Opinión

El robinsón doméstico

No hace mucho, al principio de esta tercera ola que no cesa, recuerdo haber leído en este mismo diario la fórmula –radical como estrategia de mitigación y curiosa en términos lingüísticos– que el doctor Àlex Arena, ingeniero informático y matemático experto en sistemas complejos y análisis de epidemias, proponía como medida para salir de la montaña rusa de escaladas y desescaladas en que ha entrado Cataluña en los últimos meses: sacar de la circulación un millón y medio de personas.

Es decir, el teletrabajo en las empresas y la teleeducación en las escuelas. Que a lo mejor son remedios eficaces contra el virus traicionero, pero que dibujan un futuro de robinsones aislados cada cual en su isla, claro que sin las emociones y aventuras del personaje de Daniel Defoe.

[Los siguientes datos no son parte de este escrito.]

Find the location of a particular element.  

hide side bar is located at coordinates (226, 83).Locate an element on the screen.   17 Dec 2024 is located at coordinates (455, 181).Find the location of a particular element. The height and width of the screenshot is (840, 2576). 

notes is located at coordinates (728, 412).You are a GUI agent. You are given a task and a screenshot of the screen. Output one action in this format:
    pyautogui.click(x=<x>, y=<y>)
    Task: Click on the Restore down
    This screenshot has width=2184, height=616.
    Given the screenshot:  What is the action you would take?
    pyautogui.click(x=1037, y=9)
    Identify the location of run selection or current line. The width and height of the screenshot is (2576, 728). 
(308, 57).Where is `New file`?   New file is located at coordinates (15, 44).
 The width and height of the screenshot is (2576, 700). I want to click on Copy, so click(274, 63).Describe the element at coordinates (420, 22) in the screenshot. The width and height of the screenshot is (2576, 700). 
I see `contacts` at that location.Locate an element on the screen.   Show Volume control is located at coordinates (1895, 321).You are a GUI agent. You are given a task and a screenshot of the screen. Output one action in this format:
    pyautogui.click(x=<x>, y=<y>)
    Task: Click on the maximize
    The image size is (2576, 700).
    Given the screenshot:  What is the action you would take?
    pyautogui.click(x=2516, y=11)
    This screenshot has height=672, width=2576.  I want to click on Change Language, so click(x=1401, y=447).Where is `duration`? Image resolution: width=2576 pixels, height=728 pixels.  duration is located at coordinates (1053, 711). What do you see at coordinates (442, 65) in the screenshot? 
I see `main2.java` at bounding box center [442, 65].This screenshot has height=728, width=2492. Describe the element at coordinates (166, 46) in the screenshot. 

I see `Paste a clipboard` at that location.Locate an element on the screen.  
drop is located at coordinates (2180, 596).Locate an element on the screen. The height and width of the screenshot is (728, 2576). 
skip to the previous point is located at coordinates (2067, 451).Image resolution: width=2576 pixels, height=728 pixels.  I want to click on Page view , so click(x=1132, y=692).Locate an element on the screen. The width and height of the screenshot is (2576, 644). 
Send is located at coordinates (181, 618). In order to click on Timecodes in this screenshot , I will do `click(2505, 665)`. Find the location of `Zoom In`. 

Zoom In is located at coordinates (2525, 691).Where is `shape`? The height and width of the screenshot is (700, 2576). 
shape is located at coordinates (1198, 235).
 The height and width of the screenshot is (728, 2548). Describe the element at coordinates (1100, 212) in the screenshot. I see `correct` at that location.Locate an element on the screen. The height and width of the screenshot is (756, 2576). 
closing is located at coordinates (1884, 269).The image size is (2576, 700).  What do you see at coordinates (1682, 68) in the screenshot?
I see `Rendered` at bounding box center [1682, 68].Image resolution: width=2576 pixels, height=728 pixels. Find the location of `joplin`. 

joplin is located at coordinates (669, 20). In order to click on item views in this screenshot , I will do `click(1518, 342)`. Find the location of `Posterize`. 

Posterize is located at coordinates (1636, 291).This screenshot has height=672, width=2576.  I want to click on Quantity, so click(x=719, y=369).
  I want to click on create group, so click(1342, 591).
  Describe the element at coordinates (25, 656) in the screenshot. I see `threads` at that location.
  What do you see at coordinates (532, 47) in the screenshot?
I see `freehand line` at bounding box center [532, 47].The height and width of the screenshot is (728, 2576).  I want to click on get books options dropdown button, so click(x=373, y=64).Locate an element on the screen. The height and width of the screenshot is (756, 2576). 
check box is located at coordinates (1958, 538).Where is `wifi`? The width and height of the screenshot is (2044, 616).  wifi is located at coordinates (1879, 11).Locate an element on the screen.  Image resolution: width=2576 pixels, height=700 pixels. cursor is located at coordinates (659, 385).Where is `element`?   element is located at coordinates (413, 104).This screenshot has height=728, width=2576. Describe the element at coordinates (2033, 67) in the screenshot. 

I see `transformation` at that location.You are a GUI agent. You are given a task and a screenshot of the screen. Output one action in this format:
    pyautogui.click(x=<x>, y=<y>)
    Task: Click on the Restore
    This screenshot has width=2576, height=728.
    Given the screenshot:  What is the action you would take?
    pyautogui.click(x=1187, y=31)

Robinsones de andar por casa en chándal y zapatillas, robinsones sedentarios que, como el protagonista del libro de Xavier de Maistre, viajan solos alrededor de su habitación.

Robinsones que a media mañana, a la hora en que solían acudir al bar, avizoran el panorama desde el balcón mientras rememoran nostálgicos el rito diario del café y la lectura del periódico, dos de las ceremonias más emblemáticas de una civilización aplazada que a saber cuándo volverá.

Robinsones que cuando salen a la calle miran con prevención y recelo a su alrededor, esquivan con hosquedad a los de su misma especie que se obstinan en incumplir las recomendaciones sanitarias y rehúyen los lugares de paseo al aire libre colonizados por corredores y ciclistas, como la Carretera de las Aguas que discurre por la ladera de Collserola en Barcelona.

Habrá nacido así una nueva especie, el robinsón doméstico, continuador, si la vacuna tarda, de la estirpe de los robinsones urbanos que inauguraron la modernidad, el robinsón solitario perdido en medio de la multitud de E. Allan Poe y el robinsón paseante ensimismado por las calles de París de Baudelaire.